# [HOW TO COMPLETE THIS TASK]
Output every line below without omitting or altering anything.
── RECORDS TO USE
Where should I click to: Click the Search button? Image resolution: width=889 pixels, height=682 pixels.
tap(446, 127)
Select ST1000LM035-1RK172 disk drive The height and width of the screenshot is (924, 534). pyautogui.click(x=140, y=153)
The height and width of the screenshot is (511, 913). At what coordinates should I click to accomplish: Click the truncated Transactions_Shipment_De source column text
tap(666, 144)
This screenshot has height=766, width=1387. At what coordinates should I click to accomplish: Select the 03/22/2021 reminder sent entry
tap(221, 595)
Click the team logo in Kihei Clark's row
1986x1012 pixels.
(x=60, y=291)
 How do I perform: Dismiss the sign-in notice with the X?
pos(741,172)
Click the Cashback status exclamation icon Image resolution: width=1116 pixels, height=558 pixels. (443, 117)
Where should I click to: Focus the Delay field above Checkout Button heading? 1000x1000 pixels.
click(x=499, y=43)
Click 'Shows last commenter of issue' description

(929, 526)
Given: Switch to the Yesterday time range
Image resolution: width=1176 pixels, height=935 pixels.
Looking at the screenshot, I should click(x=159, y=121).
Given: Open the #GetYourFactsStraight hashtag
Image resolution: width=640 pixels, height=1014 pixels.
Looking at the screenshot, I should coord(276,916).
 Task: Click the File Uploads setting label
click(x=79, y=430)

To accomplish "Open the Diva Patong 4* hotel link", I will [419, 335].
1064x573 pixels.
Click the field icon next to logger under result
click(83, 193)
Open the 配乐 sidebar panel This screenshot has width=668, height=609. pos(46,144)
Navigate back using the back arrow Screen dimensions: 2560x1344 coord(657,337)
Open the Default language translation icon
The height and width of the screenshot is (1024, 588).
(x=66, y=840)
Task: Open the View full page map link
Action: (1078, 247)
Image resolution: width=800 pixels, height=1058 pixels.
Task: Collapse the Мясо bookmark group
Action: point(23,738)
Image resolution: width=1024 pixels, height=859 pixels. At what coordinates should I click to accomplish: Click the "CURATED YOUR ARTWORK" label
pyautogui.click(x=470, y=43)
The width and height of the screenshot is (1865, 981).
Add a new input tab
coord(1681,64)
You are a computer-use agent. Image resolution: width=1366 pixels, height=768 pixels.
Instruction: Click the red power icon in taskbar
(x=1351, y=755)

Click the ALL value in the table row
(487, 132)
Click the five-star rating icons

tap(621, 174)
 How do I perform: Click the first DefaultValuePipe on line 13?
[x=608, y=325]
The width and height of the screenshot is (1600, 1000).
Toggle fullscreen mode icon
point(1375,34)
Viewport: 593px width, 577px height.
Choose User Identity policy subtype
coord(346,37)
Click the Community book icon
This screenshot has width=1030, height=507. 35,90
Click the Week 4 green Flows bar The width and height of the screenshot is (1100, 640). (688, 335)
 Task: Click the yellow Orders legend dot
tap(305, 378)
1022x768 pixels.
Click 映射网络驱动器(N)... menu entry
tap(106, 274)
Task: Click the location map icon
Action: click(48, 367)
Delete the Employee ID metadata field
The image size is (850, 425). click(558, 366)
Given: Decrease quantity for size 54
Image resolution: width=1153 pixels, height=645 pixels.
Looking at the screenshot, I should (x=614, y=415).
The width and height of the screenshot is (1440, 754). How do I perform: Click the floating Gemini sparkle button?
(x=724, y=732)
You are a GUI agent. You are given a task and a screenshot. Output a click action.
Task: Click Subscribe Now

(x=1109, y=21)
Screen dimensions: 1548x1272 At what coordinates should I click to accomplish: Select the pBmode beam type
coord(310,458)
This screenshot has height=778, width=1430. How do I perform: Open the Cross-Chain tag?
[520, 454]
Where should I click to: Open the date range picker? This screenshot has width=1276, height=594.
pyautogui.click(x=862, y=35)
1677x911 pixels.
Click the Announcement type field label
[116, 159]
────
# [SOLUTION TO THE PROBLEM]
Where should I click to: Click the Search button? Image resolution: width=889 pixels, height=682 pixels.
tap(446, 127)
Select ST1000LM035-1RK172 disk drive The height and width of the screenshot is (924, 534). pyautogui.click(x=140, y=153)
The height and width of the screenshot is (511, 913). At what coordinates should I click to accomplish: Click the truncated Transactions_Shipment_De source column text
tap(666, 144)
This screenshot has height=766, width=1387. At what coordinates should I click to accomplish: Select the 03/22/2021 reminder sent entry
tap(221, 595)
Click the team logo in Kihei Clark's row
1986x1012 pixels.
(x=60, y=291)
 How do I perform: Dismiss the sign-in notice with the X?
pos(741,172)
Click the Cashback status exclamation icon Image resolution: width=1116 pixels, height=558 pixels. (443, 117)
Where should I click to: Focus the Delay field above Checkout Button heading? 1000x1000 pixels.
click(x=499, y=43)
Click 'Shows last commenter of issue' description

(929, 526)
Given: Switch to the Yesterday time range
Image resolution: width=1176 pixels, height=935 pixels.
Looking at the screenshot, I should click(x=159, y=121).
Given: Open the #GetYourFactsStraight hashtag
Image resolution: width=640 pixels, height=1014 pixels.
Looking at the screenshot, I should coord(276,916).
 Task: Click the File Uploads setting label
click(x=79, y=430)

To accomplish "Open the Diva Patong 4* hotel link", I will [419, 335].
1064x573 pixels.
Click the field icon next to logger under result
click(83, 193)
Open the 配乐 sidebar panel This screenshot has width=668, height=609. pos(46,144)
Navigate back using the back arrow Screen dimensions: 2560x1344 coord(657,337)
Open the Default language translation icon
The height and width of the screenshot is (1024, 588).
(x=66, y=840)
Task: Open the View full page map link
Action: (1078, 247)
Image resolution: width=800 pixels, height=1058 pixels.
Task: Collapse the Мясо bookmark group
Action: point(23,738)
Image resolution: width=1024 pixels, height=859 pixels. At what coordinates should I click to accomplish: Click the "CURATED YOUR ARTWORK" label
pyautogui.click(x=470, y=43)
The width and height of the screenshot is (1865, 981).
Add a new input tab
coord(1681,64)
You are a computer-use agent. Image resolution: width=1366 pixels, height=768 pixels.
Instruction: Click the red power icon in taskbar
(x=1351, y=755)

Click the ALL value in the table row
(487, 132)
Click the five-star rating icons

tap(621, 174)
 How do I perform: Click the first DefaultValuePipe on line 13?
[x=608, y=325]
The width and height of the screenshot is (1600, 1000).
Toggle fullscreen mode icon
point(1375,34)
Viewport: 593px width, 577px height.
Choose User Identity policy subtype
coord(346,37)
Click the Community book icon
This screenshot has width=1030, height=507. 35,90
Click the Week 4 green Flows bar The width and height of the screenshot is (1100, 640). (688, 335)
 Task: Click the yellow Orders legend dot
tap(305, 378)
1022x768 pixels.
Click 映射网络驱动器(N)... menu entry
tap(106, 274)
Task: Click the location map icon
Action: click(48, 367)
Delete the Employee ID metadata field
The image size is (850, 425). click(558, 366)
Given: Decrease quantity for size 54
Image resolution: width=1153 pixels, height=645 pixels.
Looking at the screenshot, I should (x=614, y=415).
The width and height of the screenshot is (1440, 754). How do I perform: Click the floating Gemini sparkle button?
(x=724, y=732)
You are a GUI agent. You are given a task and a screenshot. Output a click action.
Task: Click Subscribe Now

(x=1109, y=21)
Screen dimensions: 1548x1272 At what coordinates should I click to accomplish: Select the pBmode beam type
coord(310,458)
This screenshot has height=778, width=1430. How do I perform: Open the Cross-Chain tag?
[520, 454]
Where should I click to: Open the date range picker? This screenshot has width=1276, height=594.
pyautogui.click(x=862, y=35)
1677x911 pixels.
Click the Announcement type field label
[116, 159]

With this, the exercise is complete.